Given request 1 – In the listing, take the lines from the one holding "Task: Click the Feature types combo box field" through the end of the listing, inclusive. Rename "Select" to "Choose" and write out only those lines again, with nothing else changed.

Provided text –
+ + +

Additional assumptions are required for the causal effects estimated from the experimental design to be generalizable to our non-experimental approach. These include linearity (e.g., the relationship between a predictor and an outcome is linear), monotonicity (e.g., there are no defiers for the assignment of the treatment), and additivity (e.g., the effects of different predictors on the expected value of the outcome are additive) (Pearl & Bareinboim, 2014). Although these assumptions are necessary for generalizing one effect to any other set of conditions, they are important to consider when using this design. For example, if the effect of prior math achievement is not linearly related to subsequent math achievement, then multiplying the average treatment effect by the estimated effect of earlier math skills on later math skills will not be equal to the observed total effect of the intervention. Here, we assume a linear effect of early math achievement on later math achievement.

+ + +

Listed records –
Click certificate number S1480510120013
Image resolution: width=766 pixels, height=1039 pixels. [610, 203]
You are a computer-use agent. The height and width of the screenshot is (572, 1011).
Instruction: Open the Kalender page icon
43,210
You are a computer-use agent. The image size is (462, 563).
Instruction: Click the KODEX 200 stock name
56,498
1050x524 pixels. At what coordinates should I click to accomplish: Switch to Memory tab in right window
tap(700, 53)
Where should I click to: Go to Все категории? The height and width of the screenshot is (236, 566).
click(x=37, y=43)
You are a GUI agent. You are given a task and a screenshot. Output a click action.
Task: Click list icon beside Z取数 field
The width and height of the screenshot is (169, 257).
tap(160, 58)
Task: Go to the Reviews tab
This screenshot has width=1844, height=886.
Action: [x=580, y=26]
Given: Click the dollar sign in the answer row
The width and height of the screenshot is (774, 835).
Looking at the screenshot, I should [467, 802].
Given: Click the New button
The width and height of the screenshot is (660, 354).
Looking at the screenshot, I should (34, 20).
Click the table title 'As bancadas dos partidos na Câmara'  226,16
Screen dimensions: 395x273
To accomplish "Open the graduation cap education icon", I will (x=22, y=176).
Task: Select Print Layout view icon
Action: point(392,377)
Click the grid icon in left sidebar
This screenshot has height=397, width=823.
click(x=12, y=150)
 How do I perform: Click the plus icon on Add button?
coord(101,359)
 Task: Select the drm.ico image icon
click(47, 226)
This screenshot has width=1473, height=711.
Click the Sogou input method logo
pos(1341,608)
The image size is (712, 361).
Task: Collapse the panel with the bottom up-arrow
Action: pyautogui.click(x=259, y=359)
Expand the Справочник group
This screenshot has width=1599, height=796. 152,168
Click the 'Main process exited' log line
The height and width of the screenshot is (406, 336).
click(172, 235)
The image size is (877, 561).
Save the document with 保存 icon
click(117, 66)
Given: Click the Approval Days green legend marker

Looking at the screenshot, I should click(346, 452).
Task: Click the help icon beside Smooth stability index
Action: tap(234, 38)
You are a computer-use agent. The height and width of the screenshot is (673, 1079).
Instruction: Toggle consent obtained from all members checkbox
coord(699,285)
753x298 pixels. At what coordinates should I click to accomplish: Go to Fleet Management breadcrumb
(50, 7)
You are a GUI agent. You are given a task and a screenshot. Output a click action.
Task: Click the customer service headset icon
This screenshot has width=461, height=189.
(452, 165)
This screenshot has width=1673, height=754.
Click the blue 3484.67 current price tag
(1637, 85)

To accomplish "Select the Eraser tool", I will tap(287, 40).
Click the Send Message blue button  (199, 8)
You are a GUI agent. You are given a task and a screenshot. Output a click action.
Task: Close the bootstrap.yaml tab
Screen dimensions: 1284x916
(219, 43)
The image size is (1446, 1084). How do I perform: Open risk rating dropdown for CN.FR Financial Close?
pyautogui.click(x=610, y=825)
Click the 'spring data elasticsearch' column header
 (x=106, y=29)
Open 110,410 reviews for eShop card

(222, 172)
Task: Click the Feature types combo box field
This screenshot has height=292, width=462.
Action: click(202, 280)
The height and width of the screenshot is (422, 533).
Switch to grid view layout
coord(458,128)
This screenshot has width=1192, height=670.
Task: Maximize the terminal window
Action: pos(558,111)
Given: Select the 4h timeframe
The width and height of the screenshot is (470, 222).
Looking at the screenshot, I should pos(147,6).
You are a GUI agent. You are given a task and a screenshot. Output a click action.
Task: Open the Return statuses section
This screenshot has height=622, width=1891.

+ + +

Given request 2 – Copy out the passage about the assumptions needed to generalize causal effects, word for word.

Full output 1 –
Task: Click the Feature types combo box field
This screenshot has height=292, width=462.
Action: click(202, 280)
The height and width of the screenshot is (422, 533).
Switch to grid view layout
coord(458,128)
This screenshot has width=1192, height=670.
Task: Maximize the terminal window
Action: pos(558,111)
Given: Choose the 4h timeframe
The width and height of the screenshot is (470, 222).
Looking at the screenshot, I should pos(147,6).
You are a GUI agent. You are given a task and a screenshot. Output a click action.
Task: Open the Return statuses section
This screenshot has height=622, width=1891.

Full output 2 –
Additional assumptions are required for the causal effects estimated from the experimental design to be generalizable to our non-experimental approach. These include linearity (e.g., the relationship between a predictor and an outcome is linear), monotonicity (e.g., there are no defiers for the assignment of the treatment), and additivity (e.g., the effects of different predictors on the expected value of the outcome are additive) (Pearl & Bareinboim, 2014). Although these assumptions are necessary for generalizing one effect to any other set of conditions, they are important to consider when using this design. For example, if the effect of prior math achievement is not linearly related to subsequent math achievement, then multiplying the average treatment effect by the estimated effect of earlier math skills on later math skills will not be equal to the observed total effect of the intervention. Here, we assume a linear effect of early math achievement on later math achievement.